## [ACTIVITY]
Pictures should be omitted; restate word for word the lines from the one holding "This screenshot has width=887, height=466." through the last line of the entries below.

## [RECORDS SHOWN]
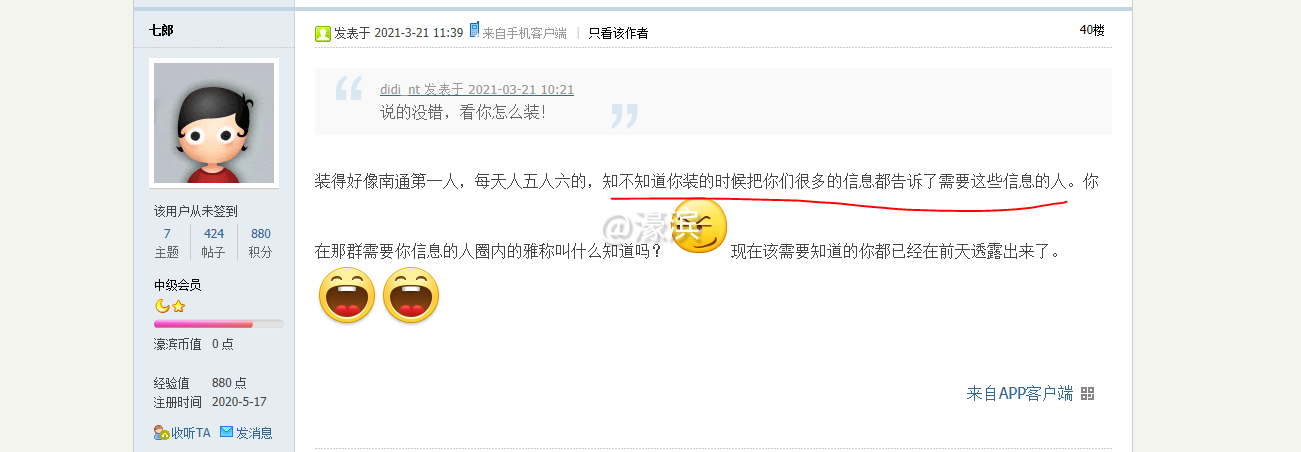This screenshot has height=452, width=1301.
Task: Click the mobile phone client icon
Action: pyautogui.click(x=474, y=29)
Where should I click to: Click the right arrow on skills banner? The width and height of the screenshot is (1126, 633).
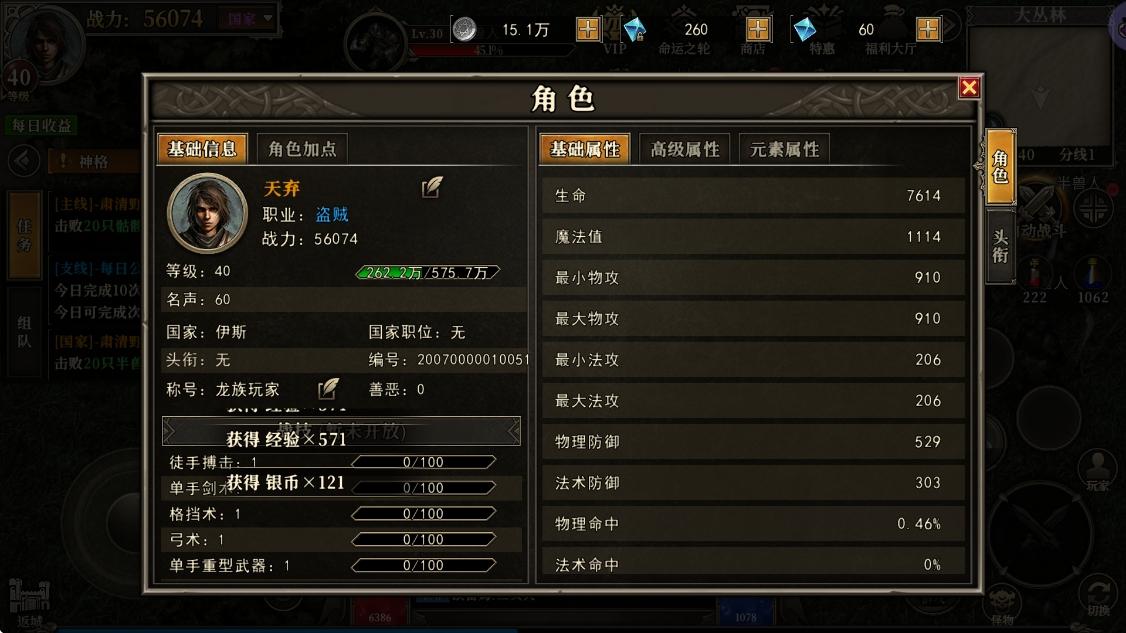click(x=513, y=431)
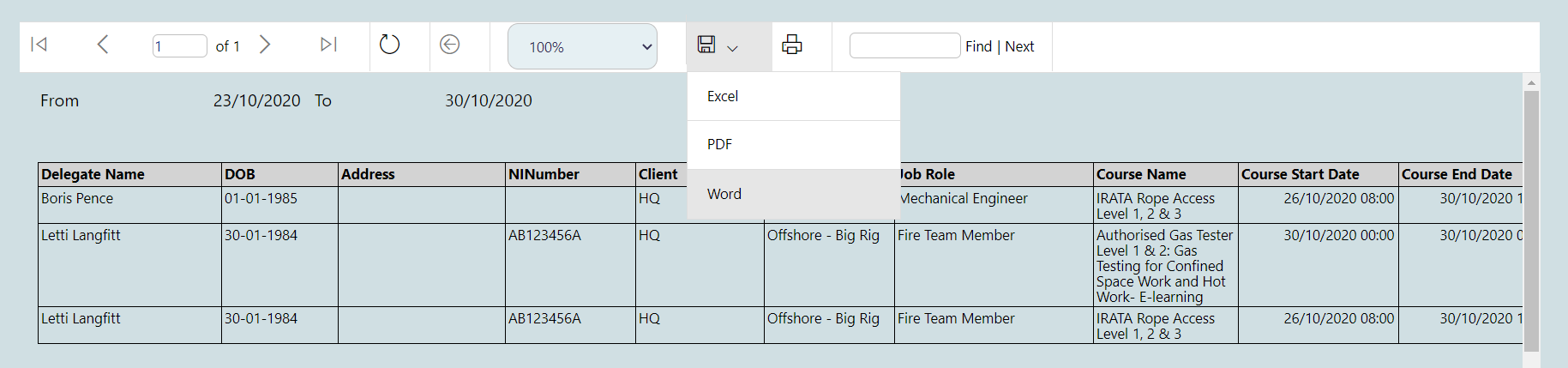Click the Find link
Image resolution: width=1568 pixels, height=368 pixels.
[x=978, y=46]
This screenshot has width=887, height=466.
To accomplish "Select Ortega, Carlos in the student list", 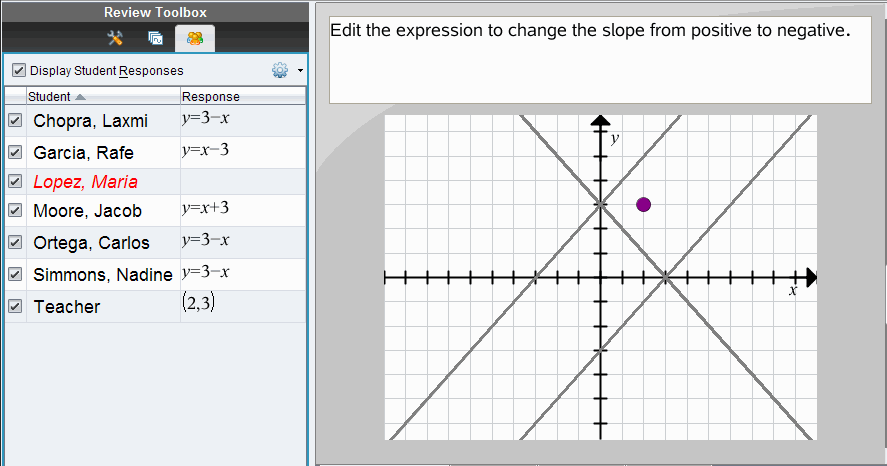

## [ANSWER FOR THIS EXERCISE]
This screenshot has width=887, height=466.
To accomplish "Select Ortega, Carlos in the student list", 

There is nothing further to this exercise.